Particularly on immigration, Kemp’s new remarks constitute a sharp turnabout. In October 1994, Kemp, along with former Education Secretary William J. Bennett, stunned California conservatives and Wilson by opposing Proposition 187, the ballot initiative to deny virtually all public services to illegal immigrants.
Kemp and Bennett were especially critical of the provisions to remove the children of illegal immigrants from public schools, saying it would impose “a highly intrusive Big Brother” obligation on teachers to inform on students they suspected of being illegal and provide “a mandate for ethnic discrimination.”
“This is not a road we should head down,” the two men wrote.
Dole has endorsed the idea of allowing states to bar the children of illegal immigrants from public schools. In Tuesday’s interview, Kemp said he “did have a number of questions” about such removals, but after speaking with California Atty. Gen. Dan Lungren, he had become convinced it could be implemented fairly.

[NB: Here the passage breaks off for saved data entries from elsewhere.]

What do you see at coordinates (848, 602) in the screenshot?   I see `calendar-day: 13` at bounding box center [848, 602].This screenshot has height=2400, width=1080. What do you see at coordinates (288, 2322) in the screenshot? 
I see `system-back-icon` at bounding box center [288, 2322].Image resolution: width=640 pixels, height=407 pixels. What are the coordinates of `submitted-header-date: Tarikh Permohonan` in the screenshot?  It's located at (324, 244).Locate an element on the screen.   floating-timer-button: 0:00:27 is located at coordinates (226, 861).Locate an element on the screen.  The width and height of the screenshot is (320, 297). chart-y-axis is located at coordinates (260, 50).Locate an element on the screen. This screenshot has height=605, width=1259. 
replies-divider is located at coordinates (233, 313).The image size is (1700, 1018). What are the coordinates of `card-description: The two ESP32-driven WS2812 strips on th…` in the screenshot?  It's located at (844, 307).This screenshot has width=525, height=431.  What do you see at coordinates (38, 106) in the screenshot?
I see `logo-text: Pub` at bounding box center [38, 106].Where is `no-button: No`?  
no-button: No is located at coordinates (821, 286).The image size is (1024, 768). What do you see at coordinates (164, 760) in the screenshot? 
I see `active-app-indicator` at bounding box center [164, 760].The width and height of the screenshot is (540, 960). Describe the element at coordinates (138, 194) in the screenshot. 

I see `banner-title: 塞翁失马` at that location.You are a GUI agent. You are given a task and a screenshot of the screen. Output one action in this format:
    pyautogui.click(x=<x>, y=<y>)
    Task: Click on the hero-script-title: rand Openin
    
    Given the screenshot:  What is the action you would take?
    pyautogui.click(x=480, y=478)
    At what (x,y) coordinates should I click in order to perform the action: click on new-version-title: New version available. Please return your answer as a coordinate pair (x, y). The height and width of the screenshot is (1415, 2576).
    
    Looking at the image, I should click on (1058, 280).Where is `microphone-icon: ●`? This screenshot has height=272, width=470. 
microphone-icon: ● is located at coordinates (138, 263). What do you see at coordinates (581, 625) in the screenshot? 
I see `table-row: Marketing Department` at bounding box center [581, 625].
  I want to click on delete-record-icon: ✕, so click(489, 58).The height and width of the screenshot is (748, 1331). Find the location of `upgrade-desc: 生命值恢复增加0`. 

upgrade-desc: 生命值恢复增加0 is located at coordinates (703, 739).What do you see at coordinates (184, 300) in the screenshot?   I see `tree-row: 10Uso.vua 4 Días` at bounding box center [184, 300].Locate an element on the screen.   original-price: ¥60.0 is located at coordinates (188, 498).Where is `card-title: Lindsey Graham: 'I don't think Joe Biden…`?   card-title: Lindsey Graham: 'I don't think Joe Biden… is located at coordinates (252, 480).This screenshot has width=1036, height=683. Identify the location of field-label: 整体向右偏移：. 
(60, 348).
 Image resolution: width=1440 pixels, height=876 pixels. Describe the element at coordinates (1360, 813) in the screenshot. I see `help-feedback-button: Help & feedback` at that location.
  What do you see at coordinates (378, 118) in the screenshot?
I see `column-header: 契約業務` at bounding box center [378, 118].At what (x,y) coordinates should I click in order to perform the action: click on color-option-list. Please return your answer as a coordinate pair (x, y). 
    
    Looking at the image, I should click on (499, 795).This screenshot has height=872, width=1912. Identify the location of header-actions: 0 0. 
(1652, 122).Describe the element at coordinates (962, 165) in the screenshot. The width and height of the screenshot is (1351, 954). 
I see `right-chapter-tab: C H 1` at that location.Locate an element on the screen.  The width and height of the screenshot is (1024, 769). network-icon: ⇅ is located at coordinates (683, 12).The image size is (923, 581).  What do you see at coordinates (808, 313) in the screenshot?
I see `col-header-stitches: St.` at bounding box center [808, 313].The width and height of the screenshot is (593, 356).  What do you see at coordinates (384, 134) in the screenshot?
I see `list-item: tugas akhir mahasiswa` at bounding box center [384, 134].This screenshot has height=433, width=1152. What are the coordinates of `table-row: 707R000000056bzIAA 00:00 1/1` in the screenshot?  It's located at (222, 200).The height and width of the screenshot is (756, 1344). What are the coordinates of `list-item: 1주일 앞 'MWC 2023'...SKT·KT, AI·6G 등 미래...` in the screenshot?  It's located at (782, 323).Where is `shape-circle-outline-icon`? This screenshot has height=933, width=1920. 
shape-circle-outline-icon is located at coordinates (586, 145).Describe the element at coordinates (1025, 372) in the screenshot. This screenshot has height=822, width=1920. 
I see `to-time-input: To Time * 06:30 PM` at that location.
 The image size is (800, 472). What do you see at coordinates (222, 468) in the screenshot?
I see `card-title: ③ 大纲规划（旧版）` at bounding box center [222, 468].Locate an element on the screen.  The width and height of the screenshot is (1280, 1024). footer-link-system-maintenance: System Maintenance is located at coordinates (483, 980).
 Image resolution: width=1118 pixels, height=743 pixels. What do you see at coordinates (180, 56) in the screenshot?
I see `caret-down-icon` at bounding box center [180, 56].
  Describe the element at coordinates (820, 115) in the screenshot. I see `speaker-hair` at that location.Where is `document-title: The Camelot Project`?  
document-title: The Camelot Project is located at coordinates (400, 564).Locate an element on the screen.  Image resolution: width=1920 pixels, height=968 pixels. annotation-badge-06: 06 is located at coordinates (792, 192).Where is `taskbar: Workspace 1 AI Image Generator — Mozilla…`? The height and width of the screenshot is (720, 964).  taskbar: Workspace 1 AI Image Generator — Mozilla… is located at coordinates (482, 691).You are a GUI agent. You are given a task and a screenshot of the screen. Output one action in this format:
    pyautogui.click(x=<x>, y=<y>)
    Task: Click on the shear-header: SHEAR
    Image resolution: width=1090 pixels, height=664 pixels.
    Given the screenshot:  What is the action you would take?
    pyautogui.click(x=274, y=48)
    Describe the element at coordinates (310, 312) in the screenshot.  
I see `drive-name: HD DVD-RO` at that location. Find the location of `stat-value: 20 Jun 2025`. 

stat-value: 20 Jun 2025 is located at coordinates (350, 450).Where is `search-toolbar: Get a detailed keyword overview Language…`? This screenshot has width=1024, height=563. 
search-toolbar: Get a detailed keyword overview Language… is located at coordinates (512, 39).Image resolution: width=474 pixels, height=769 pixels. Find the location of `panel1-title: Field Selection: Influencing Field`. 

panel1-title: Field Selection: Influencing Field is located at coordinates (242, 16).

“I’m always concerned about that, and so is Bob Dole,” he said. “[But] according to Dan Lungren, it can be implemented in such a way so as not to cause that type of--I’m not going to say police-state tactic, because I don’t think 187 was a police-state effort.”
On affirmative action, Kemp again cited conversations with Lungren as one factor in his change of heart. “I asked [Lungren] what happens to the University of California system--how do you protect diversity? And Dan says it can be implemented, you don’t need quotas for that. That’s where they went astray.”
Supporters of affirmative action sharply dispute that assertion.
Lungren said Tuesday that he had frequently discussed these issues with Kemp, most recently in a Sacramento meeting about three weeks ago.
Kemp’s shift on affirmative action wasn’t nearly as abrupt as on schooling illegal immigrants, since he had criticized quotas, though he argued it was premature to end affirmative action without implementing alternatives.
In Tuesday’s interview, Kemp said he had Dole’s commitment to pursue an “urban capitalism” agenda--a program of tax breaks and subsidies meant to encourage homeownership among the poor and job-creating investment in inner cities.
Times staff writer Dave Lesher contributed to this story.